:: Data shown ::
▬▬▬▬▬▬▬▬▬▬
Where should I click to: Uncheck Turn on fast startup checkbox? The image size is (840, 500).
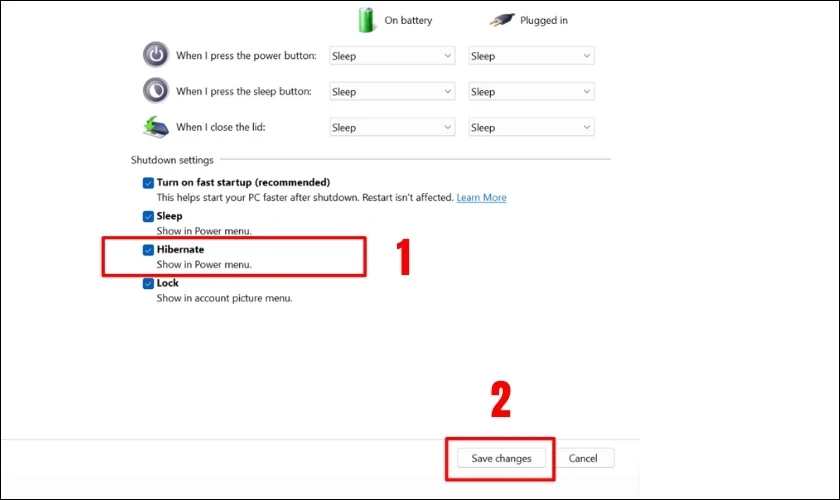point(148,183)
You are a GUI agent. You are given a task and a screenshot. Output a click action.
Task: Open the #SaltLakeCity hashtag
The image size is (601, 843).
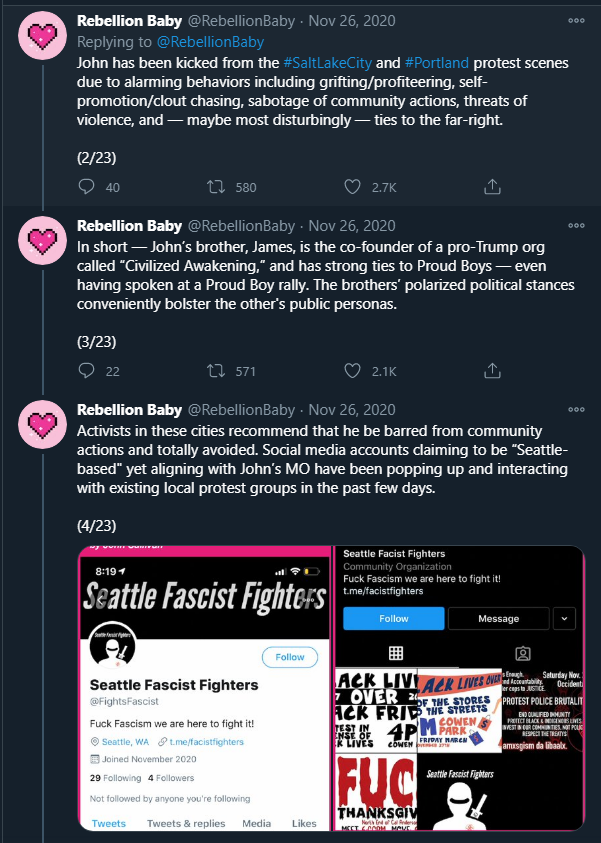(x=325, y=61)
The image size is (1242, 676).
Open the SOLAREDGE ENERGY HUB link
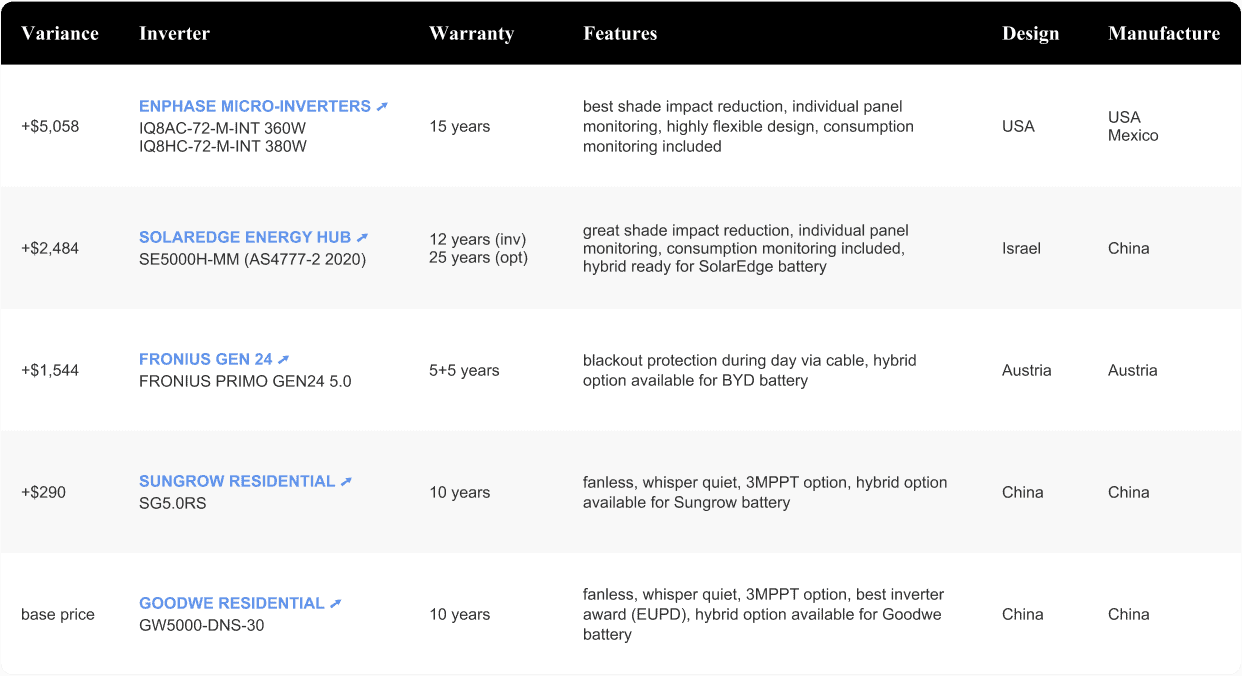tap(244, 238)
▬▬▬▬▬▬▬▬▬▬
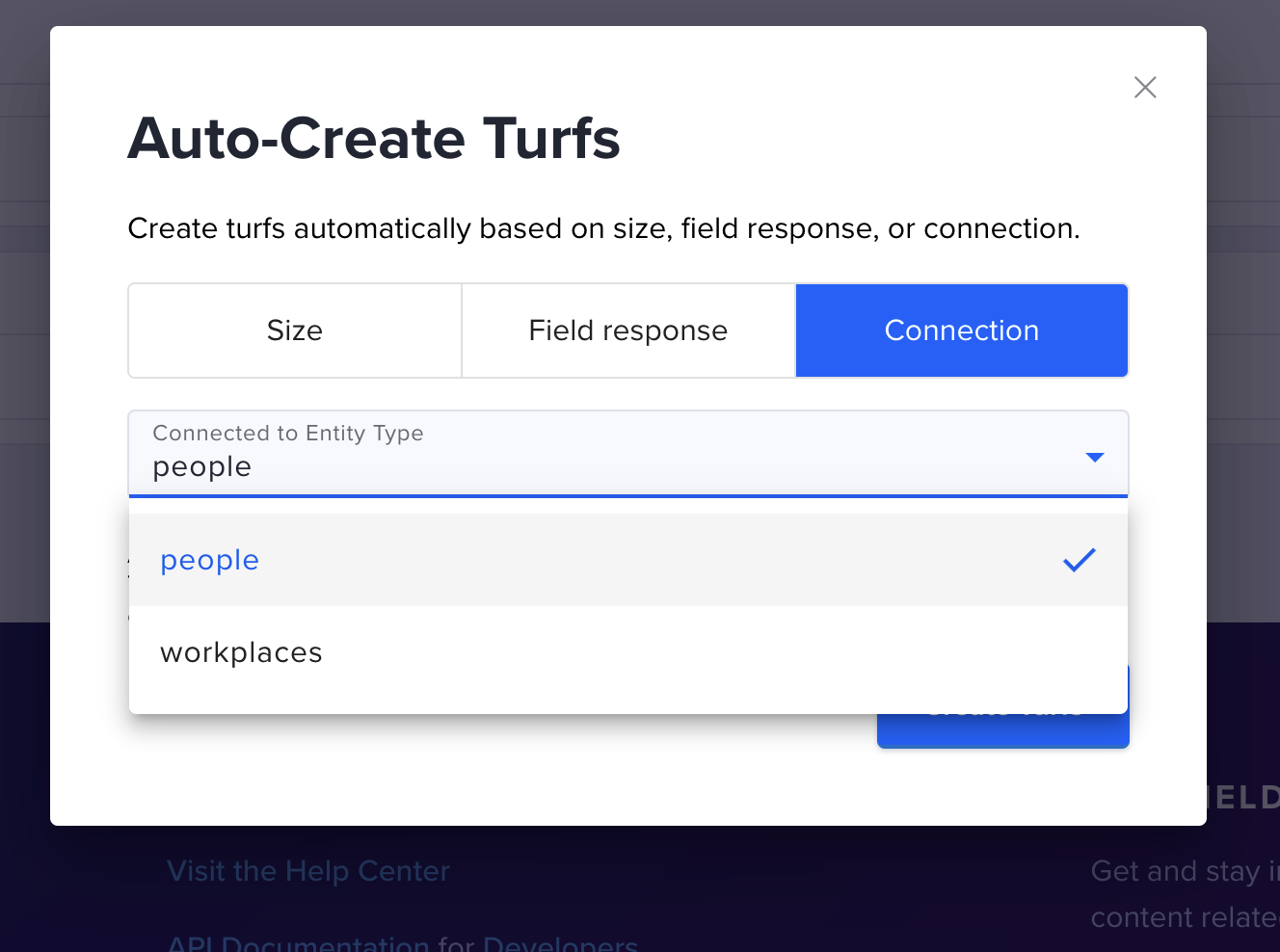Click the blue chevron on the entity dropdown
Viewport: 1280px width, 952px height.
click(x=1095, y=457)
▬▬▬▬▬▬▬▬▬▬
:: Given problem ::
Convert the entries starting at the line with "Where should I" and ending at the line with "tap(244, 238)" into a two-column CSV with the headers instruction and location. Give one row per entry, put each field in quotes, replace line breaks with spaces, and leave out the pictures.

:: Response to the exercise ::
instruction,location
"Where should I click to: Uncheck Turn on fast startup checkbox? The image size is (840, 500).","point(148,183)"
"You are a GUI agent. You are given a task and a screenshot. Output a click action. Task: Open the #SaltLakeCity hashtag The image size is (601, 843).","(x=325, y=61)"
"The image size is (1242, 676). Open the SOLAREDGE ENERGY HUB link","tap(244, 238)"